Narrativa

La fine del mondo storto

Collana: Scrittori italiani e stranieri

Autore: Mauro Corona

ISBN 978-88-04-60341-2

Euro 18,00

Formato: 14 x 22 cm

Pagine: 164

Editore: Mondadori

 


 

La fine del mondo storto

libro del cuore

Mauro Corona

Mondadori

 

la copertina

Mettiamo che un giorno il mondo si sveglia e scopre che sono finiti petroli, carbone ed energia elettrica: Non occorre usare fantasia per immaginarselo, prima o dopo capiterà e non ci vorrà nemmeno troppo tempo. MA mentre quel giorno prepara il terreno, facciamo finta che sia già qui. Ha un brutto muso, è un tempo duro, infame, scortica il mondo a coltellate e lo spoglia di tutto. La gente all'improvviso non sa più che fare per acciuffare il necessario. Prova a inventarsi qualcosa e intanto arranca, senza sapere che una salvezza esiste. Il necessario sta dentro la natura. Ma, per averlo, occorre cavarlo fuori, prenderlo con le mani, e la gente le mani non le sa più usare. "Sacramento che disgrazia" dicono. "Non sappiamo usar le mani". Ma partiamo dall'inizio... Questo è l'inizio di questa nuova opera di Mauro Corona La fine del mondo storto.

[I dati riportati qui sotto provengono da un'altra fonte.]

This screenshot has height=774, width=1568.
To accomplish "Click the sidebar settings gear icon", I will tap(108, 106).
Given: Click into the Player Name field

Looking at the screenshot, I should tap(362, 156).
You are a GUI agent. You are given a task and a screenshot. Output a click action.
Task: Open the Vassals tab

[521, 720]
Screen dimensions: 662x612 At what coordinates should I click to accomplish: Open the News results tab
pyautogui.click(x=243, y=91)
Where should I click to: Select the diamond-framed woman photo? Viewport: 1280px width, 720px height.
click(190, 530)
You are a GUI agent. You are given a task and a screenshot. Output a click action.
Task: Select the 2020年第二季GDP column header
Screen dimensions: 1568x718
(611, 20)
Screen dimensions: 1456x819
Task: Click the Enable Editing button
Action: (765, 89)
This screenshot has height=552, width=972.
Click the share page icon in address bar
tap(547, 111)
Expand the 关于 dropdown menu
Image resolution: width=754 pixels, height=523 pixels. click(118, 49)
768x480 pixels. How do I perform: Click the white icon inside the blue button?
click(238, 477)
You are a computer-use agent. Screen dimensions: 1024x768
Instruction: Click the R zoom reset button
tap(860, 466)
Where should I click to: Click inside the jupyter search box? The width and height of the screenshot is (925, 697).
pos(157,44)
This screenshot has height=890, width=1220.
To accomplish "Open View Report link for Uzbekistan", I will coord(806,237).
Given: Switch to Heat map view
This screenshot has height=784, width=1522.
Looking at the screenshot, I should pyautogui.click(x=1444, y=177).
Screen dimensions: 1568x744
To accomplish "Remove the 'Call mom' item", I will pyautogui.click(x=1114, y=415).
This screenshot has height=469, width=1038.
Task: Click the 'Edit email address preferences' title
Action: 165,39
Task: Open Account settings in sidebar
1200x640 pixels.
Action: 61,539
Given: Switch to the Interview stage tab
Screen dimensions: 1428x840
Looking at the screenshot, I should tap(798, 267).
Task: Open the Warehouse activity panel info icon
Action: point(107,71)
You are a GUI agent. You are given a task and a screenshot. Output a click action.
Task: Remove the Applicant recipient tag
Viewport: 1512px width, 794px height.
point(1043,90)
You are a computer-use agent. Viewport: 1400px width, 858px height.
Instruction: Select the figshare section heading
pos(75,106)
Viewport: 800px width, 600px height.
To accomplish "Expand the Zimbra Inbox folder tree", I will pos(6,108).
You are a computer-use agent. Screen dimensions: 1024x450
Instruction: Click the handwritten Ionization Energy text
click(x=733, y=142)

Mauro Corona volta pagina con questo libro: via le piante, i cucù, le martore, i noti personaggi precedenti, come Carle, Cice Mela, i Corona e i Menin, via le storie della Val Cellina e avanti con la fine del mondo, che è storto perchè venuto su male.

L'autore narra gli ipotetici fatti in diretta, come il cronista di un evento in diretto, via gli elementi dialettali e ogni provincialismo, il racconto è universale e potrà essere tradotto e letto in ogni lingua e in ogni parte del mondo.

Di solito nelle opere che fanno parte del filone catastrofico-apocalittico, i cataclismi che colpiscono la Terra semidistruggono tutto, ma dei nuovi Noè si salvano sempre, in una grotta, su di un alto monte o in vario altro modo, di sottofondo troviamo anche qualche idillico rapporto, anche la specie deve proseguire...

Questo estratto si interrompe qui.